■ DOCUMENT
Published May 6, 2026

The first time I picked up a “real” camera, I thought it was going to be a shortcut to stunning photos. I put a fresh SD card in the camera and went around my living room trying to get dramatic National Geographic-inspired shots of my cat. What I got was a series of blurry and underexposed shots. How could this have happened? My smartphone could have taken better photos, but the hefty camera around my neck had a better sensor and optics.

The difference is in the software, not the hardware. Smartphones are tiny computers with powerful CPUs, GPUs, large caches, and advanced computational photography abilities to make taking photos nearly foolproof. And with the camera being one of the banner features of each new smartphone generation, computational photography becomes more advanced with every new smartphone release. In the seconds between hitting the shutter button on your phone and seeing the final image, the phone will identify and focus on the subject, snap multiple photos at different exposures to ensure everything is properly lit, apply color correction, and remove sensor noise.

The result is a processed, polished photo that defies what should be possible with such limited hardware. But as advanced tools and artificial intelligence (AI) enhancements become a bigger part of the computational photography workflow, it’s possible to get images that are better than reality.

When Photorealism Surpasses Reality

In 2020, Samsung introduced Space Zoom on the Galaxy S20 Ultra. With a mix of clever optical engineering and computational photography, Space Zoom promised 100x zoom capable of photographing celestial objects. This is an extremely impressive task for a phone, since professional astrophotography setups involve a tracking telescope synchronized with Earth’s rotation so the camera can take multiple exposures for noise reduction (Figure 1).

■ INSTRUCTIONS TO FOLLOW
In the article on smartphone photography, on which phone did Samsung introduce Space Zoom?

■ MATERIAL PROVIDED
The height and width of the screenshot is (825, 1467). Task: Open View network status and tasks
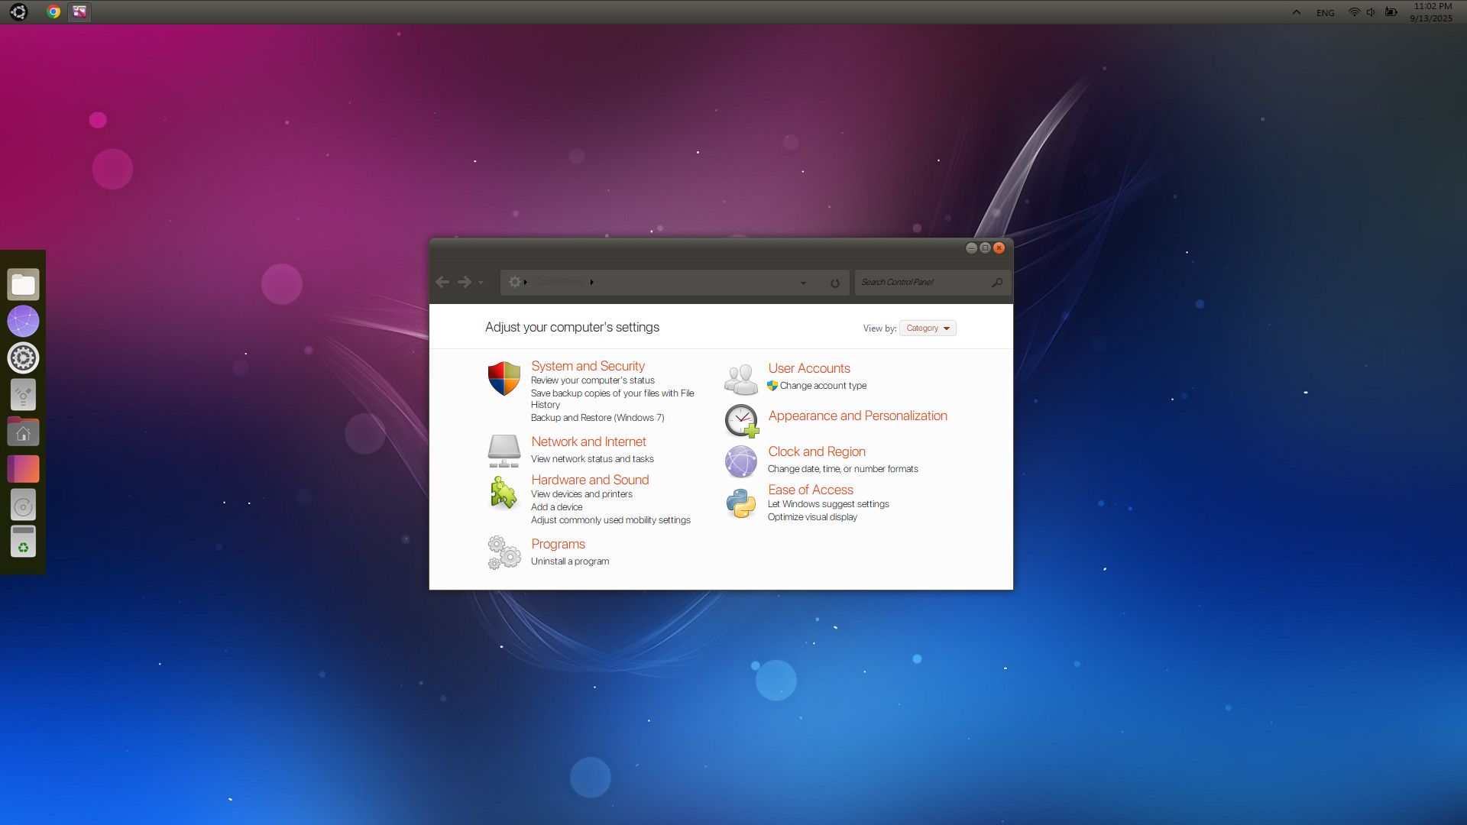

■ RESULT
The Galaxy S20 Ultra.